>> START

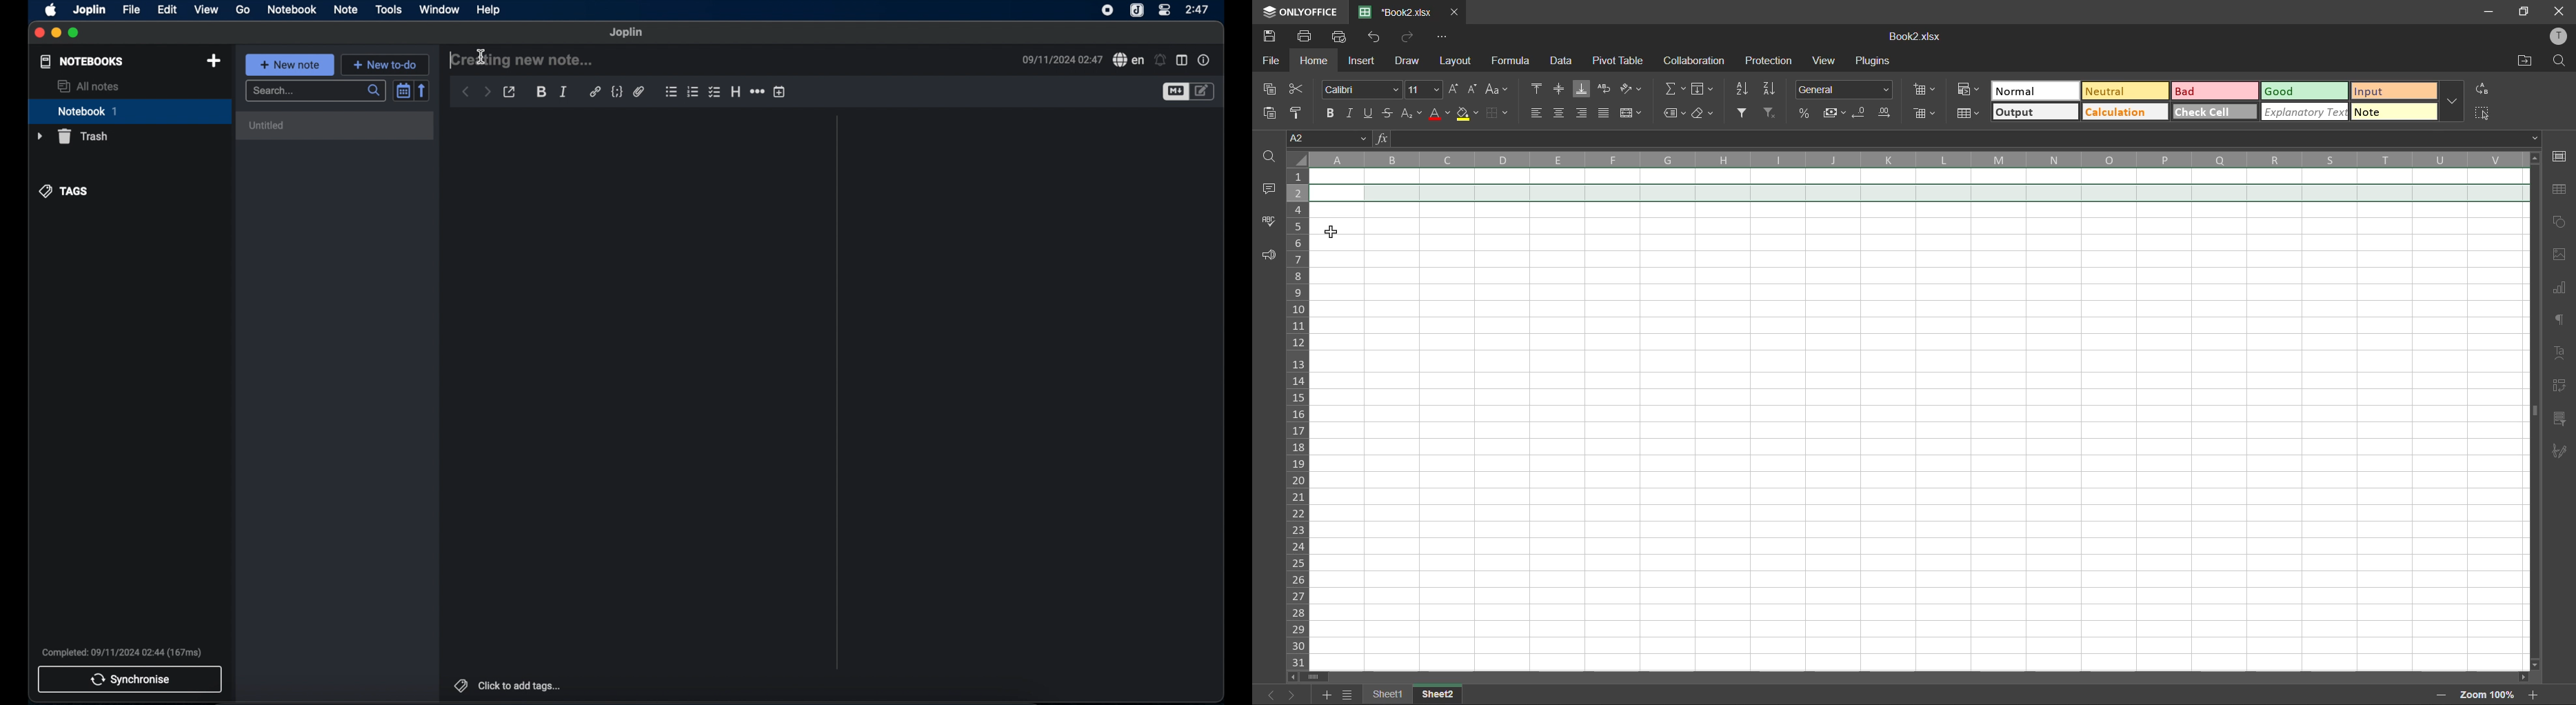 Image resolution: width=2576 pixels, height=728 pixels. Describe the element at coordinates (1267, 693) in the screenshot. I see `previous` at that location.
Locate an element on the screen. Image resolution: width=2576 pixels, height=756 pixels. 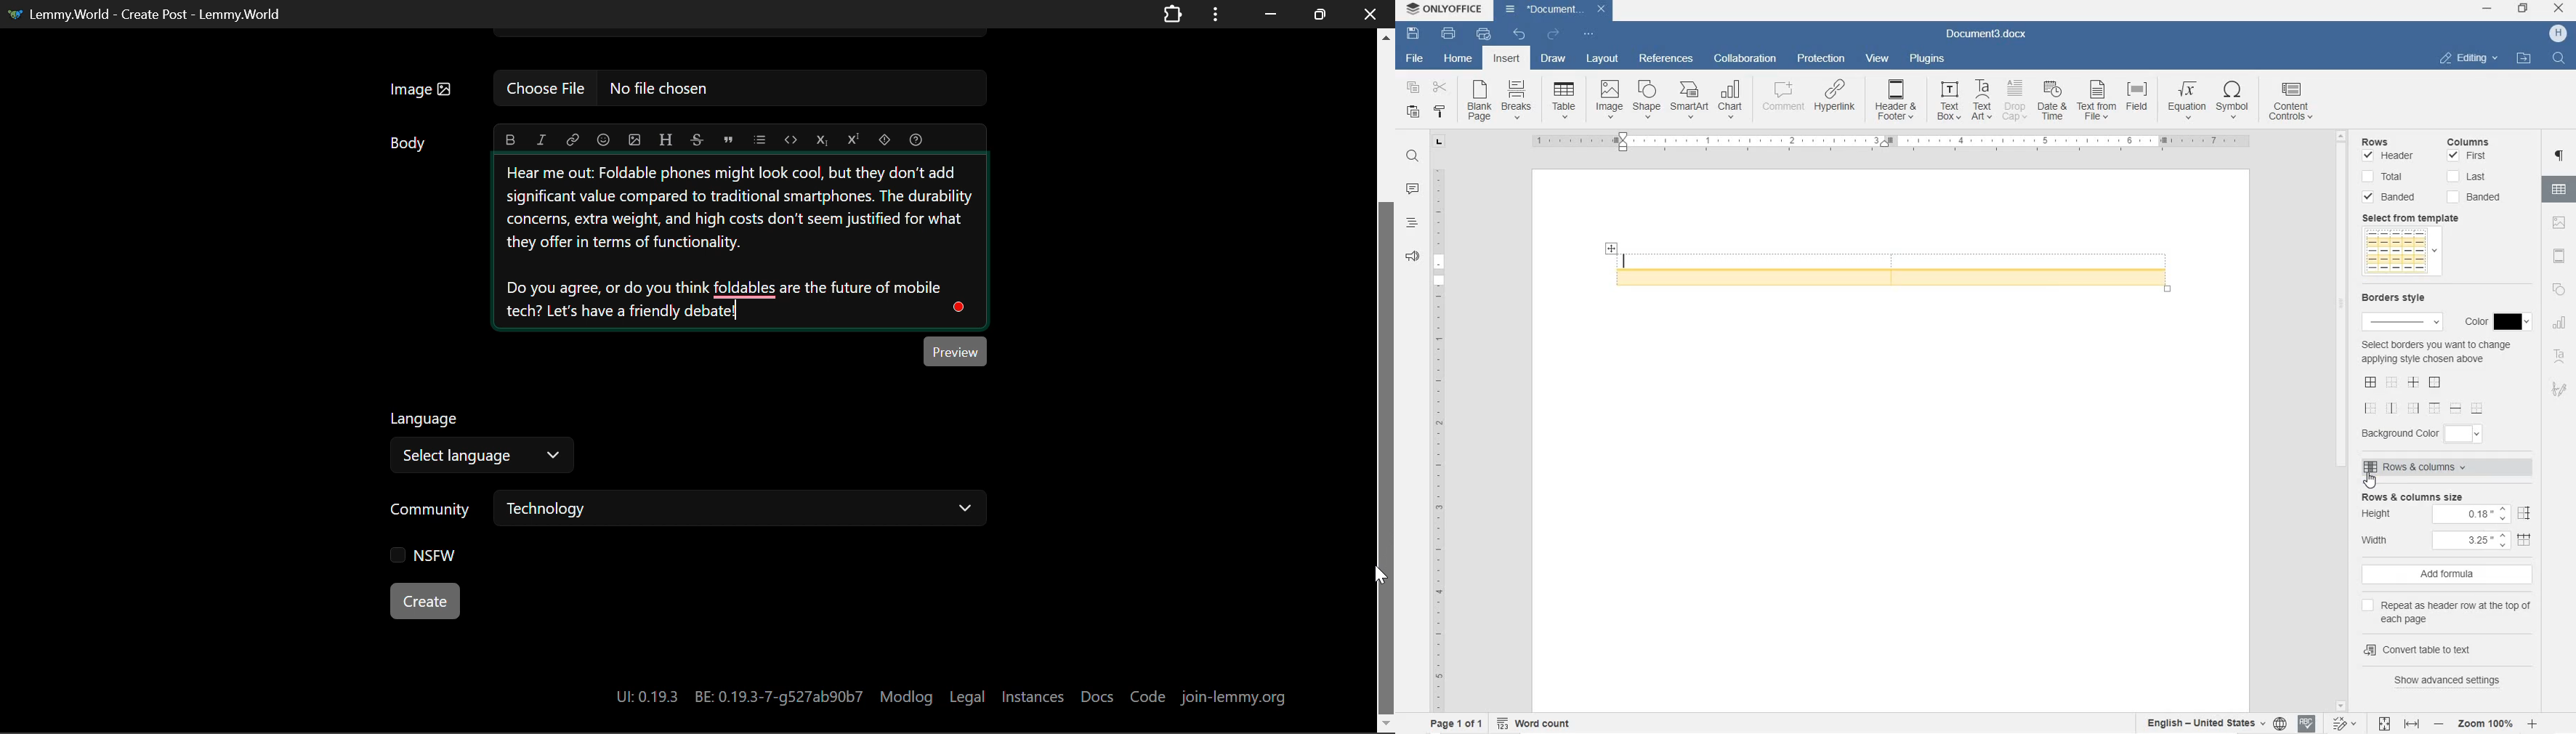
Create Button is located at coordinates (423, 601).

>> END
>> START

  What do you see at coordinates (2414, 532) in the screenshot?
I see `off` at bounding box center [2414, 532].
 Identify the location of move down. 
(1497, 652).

>> END

» **Written problem**: Copy the lines starting at the one containing "Image resolution: width=2576 pixels, height=728" and ending at the one containing "Create Button is", leaving out the pictures.

» **Output for this exercise**:
 Image resolution: width=2576 pixels, height=728 pixels. Describe the element at coordinates (1267, 693) in the screenshot. I see `previous` at that location.
Locate an element on the screen. Image resolution: width=2576 pixels, height=756 pixels. 
Create Button is located at coordinates (423, 601).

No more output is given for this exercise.